La Corte, letti gli atti ed ascoltati i testimoni e le parti, ritiene che la morte di Vincenzo Sallorenzo fu conseguenza di un atto imprudente di Domenico Carlomagno. Difatti, questi, andando a caccia con un fucile guasto perché la piastrina era legata al telaio con un filo di ferro, doveva prevedere, ed era facile prevedersi, che portare la canna del fucile appoggiata sul braccio sinistro con il grilletto alzato costituiva un pericolo grave e permanente per il Sallorenzo che camminava sullo stesso lato e a poca distanza. E la prudenza maggiormente si richiedeva sia perché il terreno, coperto di neve e alquanto scosceso, offriva scarsa stabilità alla persona e sia perché, siccome venne a risultare dal sopralluogo, il Carlomagno si trovava un po’ indietro ed in posizione più elevata del Sallorenzo. Di tutto ciò Domenico Carlomagno non tenne conto, camminò con il grilletto alzato e l’atto suo imprudente dette luogo all’evento, di cui egli deve rispondere colposamente. Inoltre deve rispondere del porto abusivo di fucile.

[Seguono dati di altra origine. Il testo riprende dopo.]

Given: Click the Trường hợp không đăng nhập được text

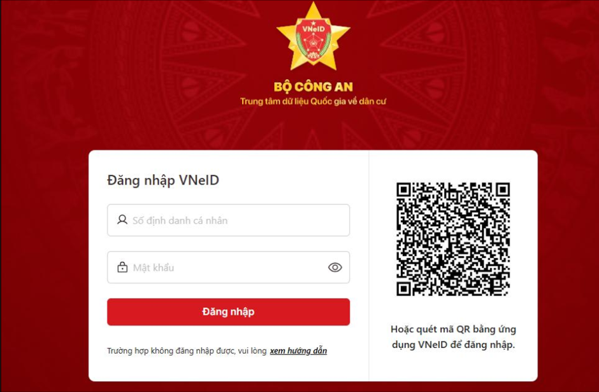Looking at the screenshot, I should coord(187,351).
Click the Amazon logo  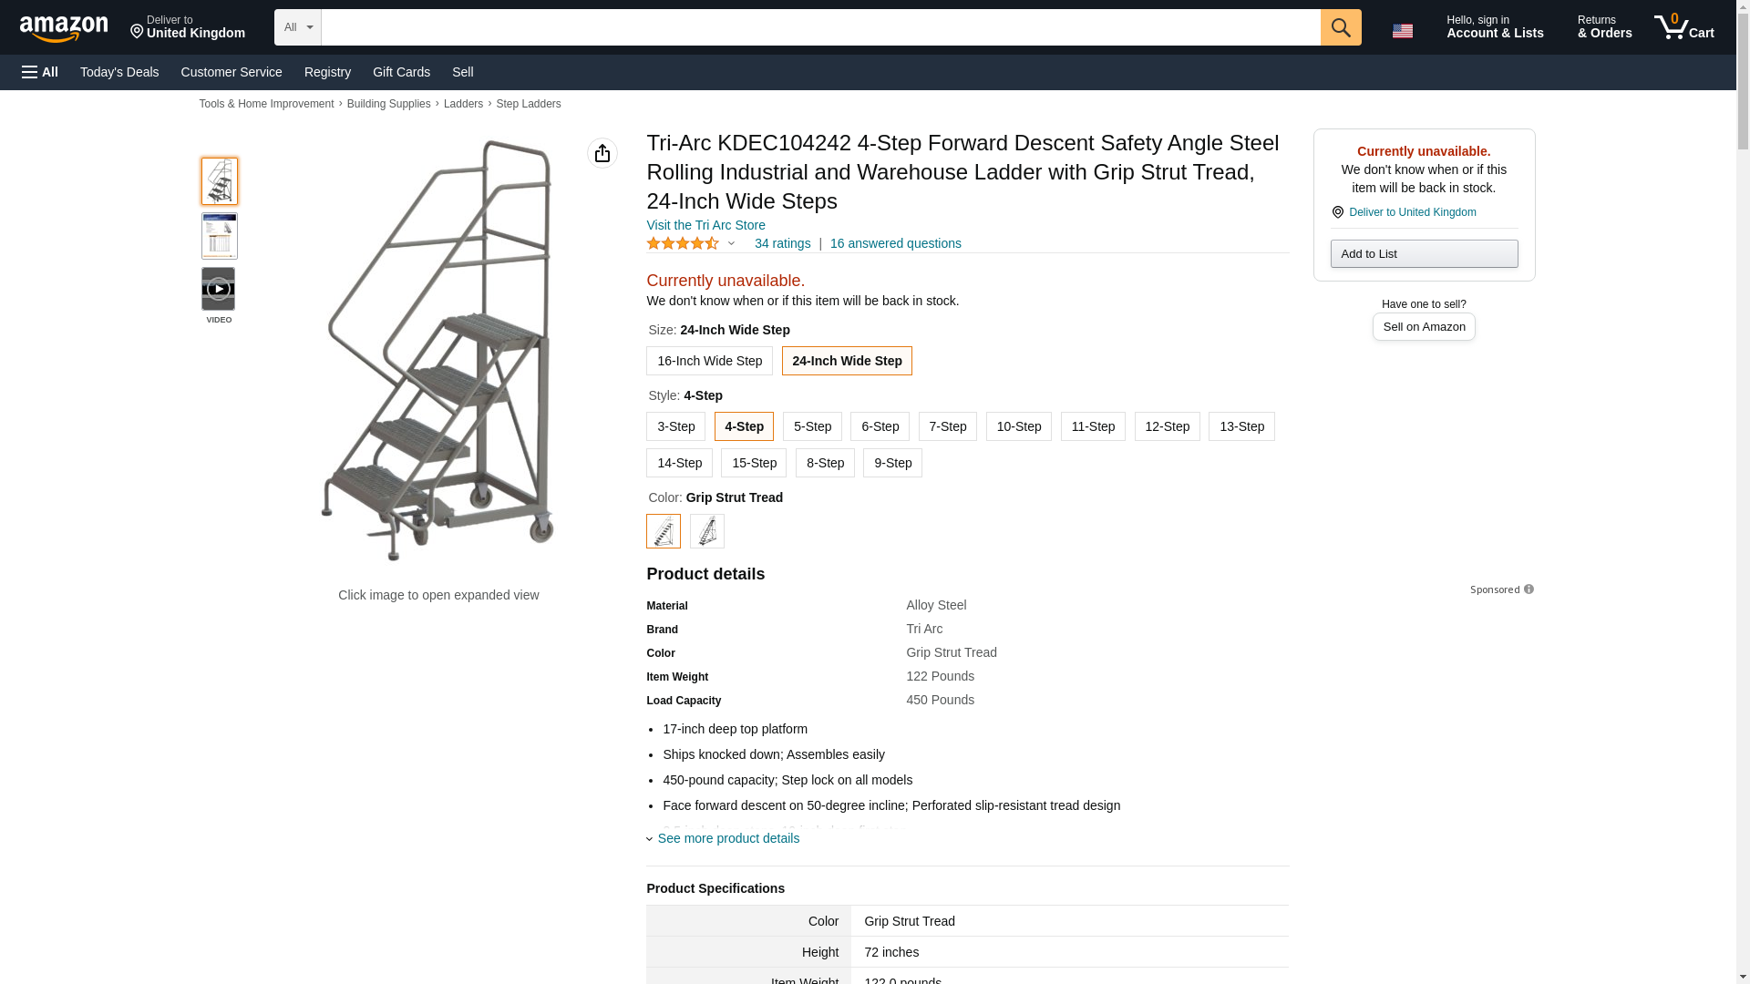[64, 28]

Circa la pena da infliggergli, la Corte, tenuto conto delle varie circostanze con cui i fatti si svolsero, dei precedenti penali e delle condizioni sociali, reputa idonea la pena di anni 1 di reclusione e di lire trecento di multa, pene che devono essere diminuite di un sesto per l’età tra i 18 e i 21 anni e quindi sono ridotte a mesi 10 e lire duecentocinquanta, più giorni 8 di reclusione per il porto abusivo di fucile, oltre alle spese di giustizia.

Poi continua: il comportamento tenuto dai due imputati immediatamente dopo il fatto fece sorgere il sospetto che la morte del Sallorenzo fosse l’effetto di un’azione criminosa e si pensò che la causale del fatto fosse lo sfruttamento continuativo da parte della vittima, che viveva da più tempo con la moglie ed i figli a carico del suocero e si ritenne dai Carabinieri che costui, per eliminarlo, avesse dato il mandato di ucciderlo al proprio figlio. Ma tutti i testimoni esaminati hanno ammesso che il Sallorenzo era in buona armonia col cognato e col suocero e tale versione è maggiormente avvalorata dalla vedova e dalla Guardia Municipale Leonardo Carlomagno che fu il primo a giungere sul posto e vi trovò Lorenzo Carlomagno il quale, tutto contristato, piangeva la morte del proprio genero. Quindi l’unica ipotesi logica che si adatta al caso è quella dell’omicidio colposo, ammesso da Lorenzo Carlomagno durante il viaggio verso il carcere di Trebisacce, confermata successivamente dall’altro imputato, sebbene costui, per la sua mentalità, credeva di non doverne rispondere. E se l’omicidio fu colposo e ne fu responsabile Domenico Carlomagno, esula di conseguenza la responsabilità del padre, per il quale va dichiarata l’assoluzione per non aver commesso il fatto.

Ma Lorenzo Carlomagno è imputato anche di tentata corruzione in atti giudiziari e la Corte, in proposito, ritiene di aver motivo di dubitare sull’elemento intenzionale, tenuto conto delle modalità con cui egli ebbe a fare l’offerta delle lire quattromila e spiega: sta di fatto che le sollecitazioni a confessare partirono dal cancelliere De Marco, il quale fece comprendere che se il fatto fosse stato colposo egli sarebbe stato esente da ogni responsabilità e il processo poteva essere definito anche in Pretura. La scarsa mentalità del vecchio fece sorgere in lui la convinzione che lo si volesse agevolare e appena sentì che la causa potesse svolgersi in Pretura, stupidamente credette che, pagando qualche somma, la cosa potesse svolgersi favorevolmente. La sua offerta, quindi, non fu ponderata, né l’avrebbe fatta se avesse saputo che mai la causa avrebbe potuto essere definita in Pretura. Da tutto ciò si evince che Lorenzo Carlomagno, ignorante qual era, non era in grado di valutare le conseguenze della sua leggerezza. L’offerta fatta è perciò equivoca e fa dubitare dell’elemento intenzionale, anche perché il Carlomagno si trovava in uno stato d’agitazione e preoccupazione per i fatti accaduti, quindi egli va assolto per insufficienza di prove.[1]

[1] ASCZ, Sezione di Lamezia Terme, Sentenze della Corte d’Assise di Castrovillari.